Data items:
....................

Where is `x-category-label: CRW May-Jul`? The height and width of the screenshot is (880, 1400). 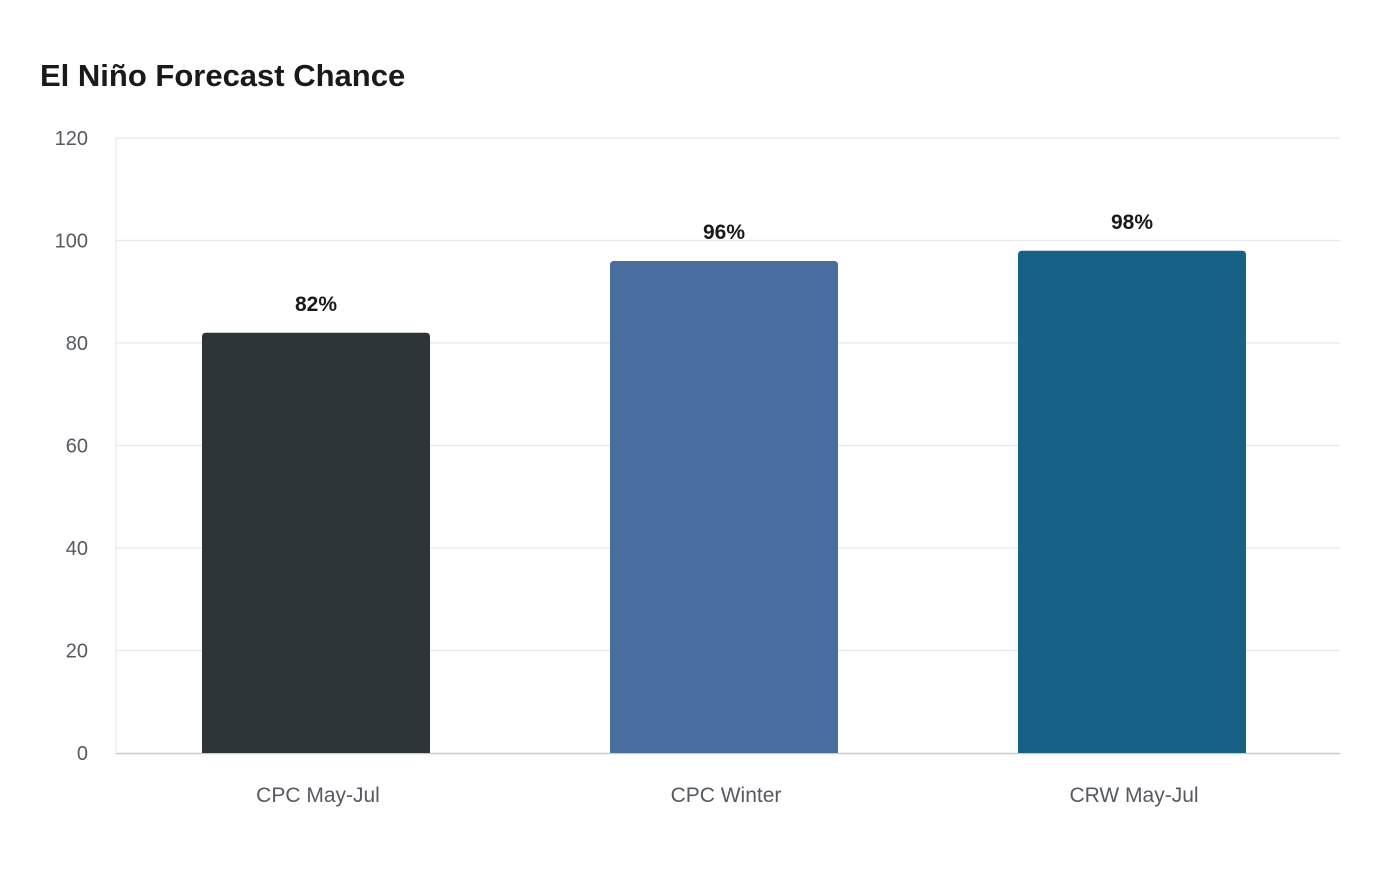
x-category-label: CRW May-Jul is located at coordinates (1134, 796).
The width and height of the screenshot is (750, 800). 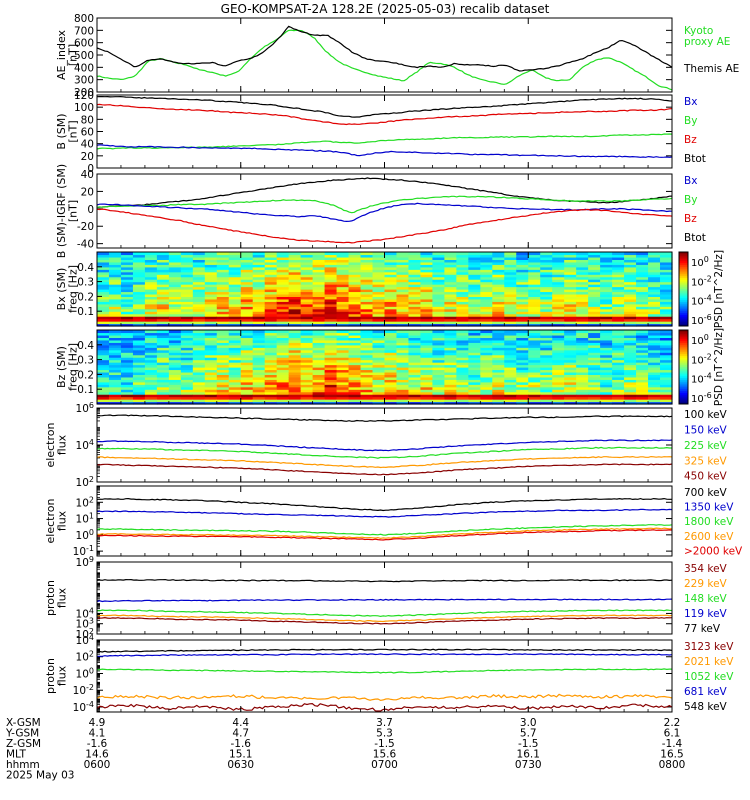 I want to click on y-tick-label: 100, so click(x=85, y=673).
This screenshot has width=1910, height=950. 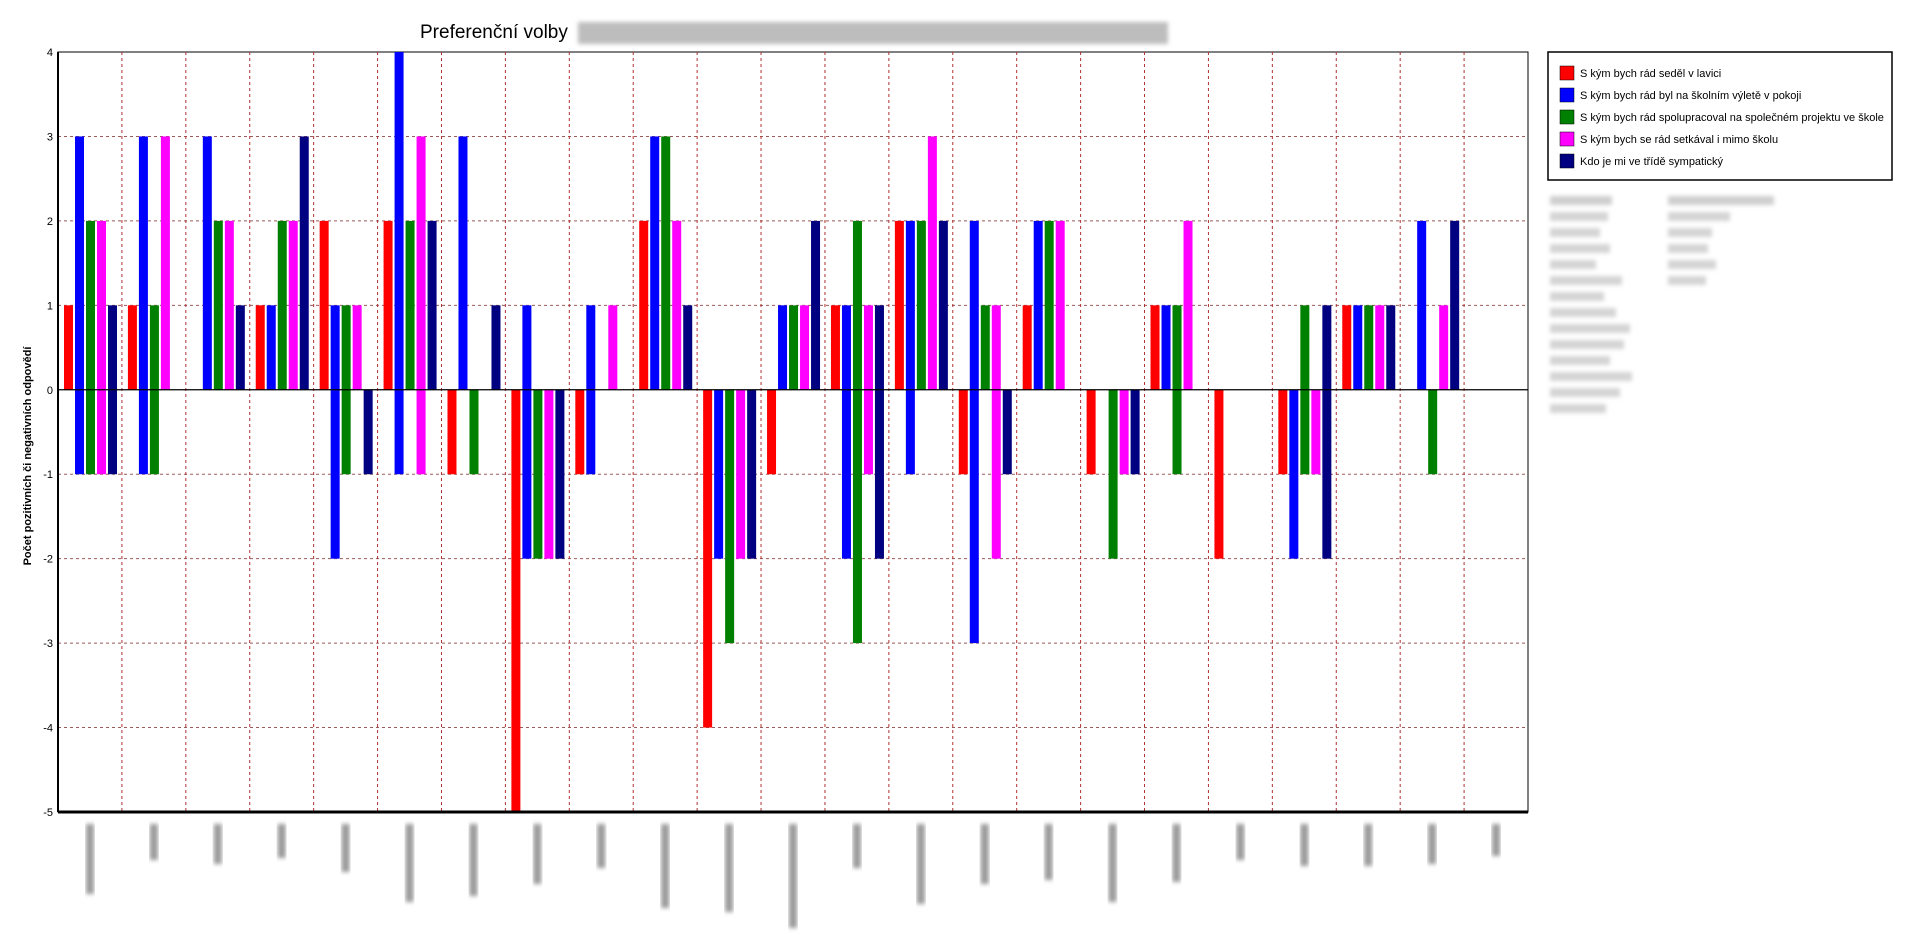 I want to click on y-tick-label: 1, so click(x=50, y=306).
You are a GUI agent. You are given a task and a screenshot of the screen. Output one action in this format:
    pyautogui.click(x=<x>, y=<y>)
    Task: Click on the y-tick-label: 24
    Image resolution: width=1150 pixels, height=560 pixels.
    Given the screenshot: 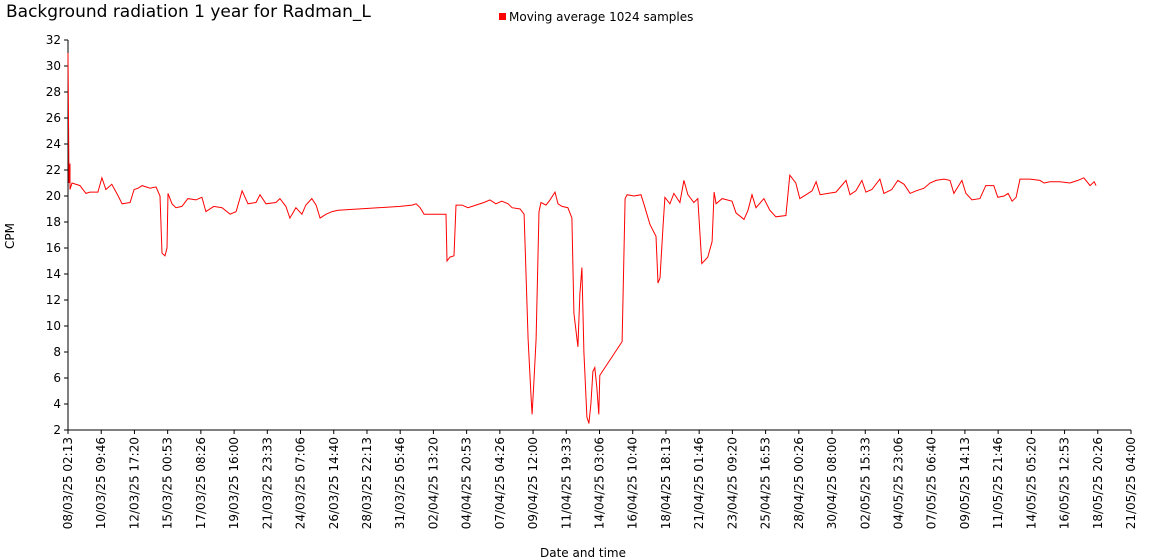 What is the action you would take?
    pyautogui.click(x=54, y=144)
    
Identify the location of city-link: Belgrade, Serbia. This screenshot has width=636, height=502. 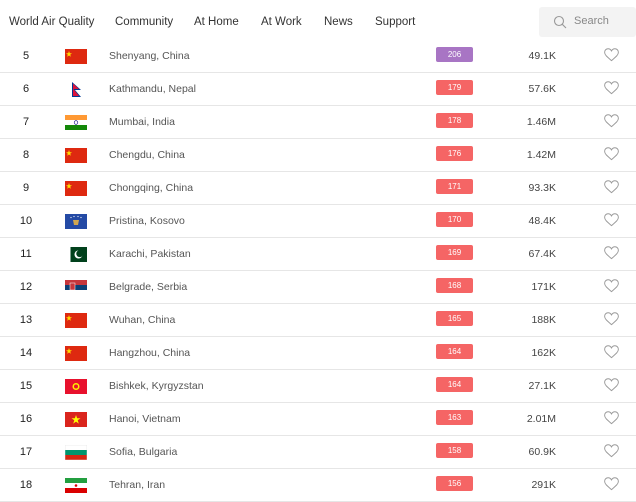
(148, 287).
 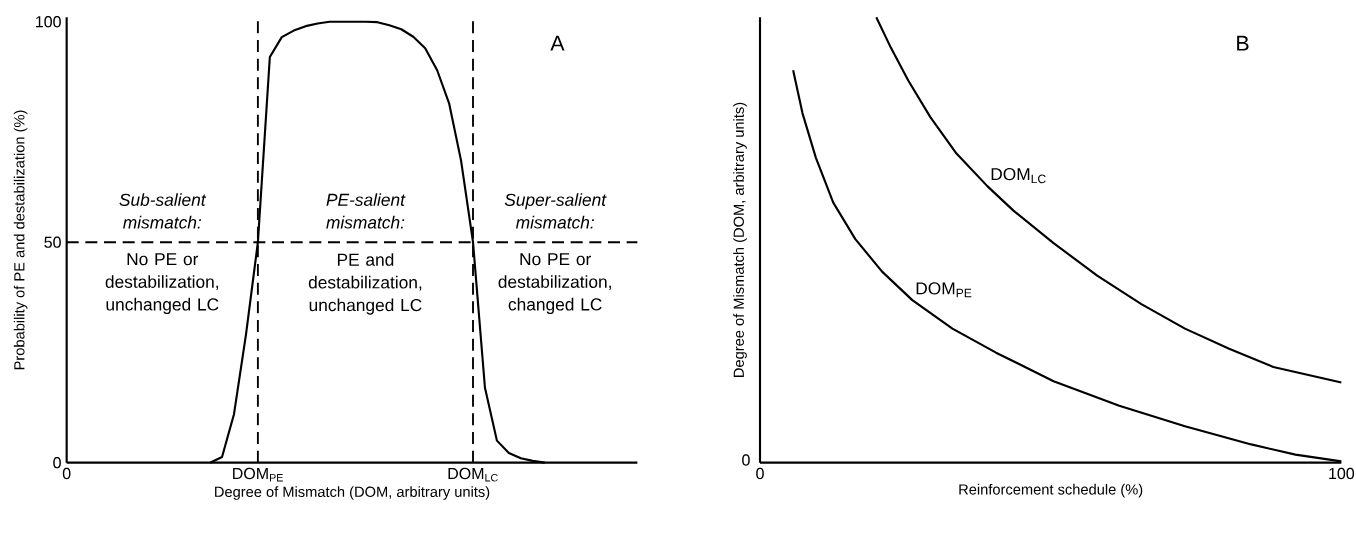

....................

### What you have to do
Copy out the data word for word, starting at the line that contains "Identify the location" and ending at the last line of the data. Leave the pictures out of your copy.

### Exercise solution
Identify the location of city-link: Belgrade, Serbia. This screenshot has width=636, height=502. 
(148, 287).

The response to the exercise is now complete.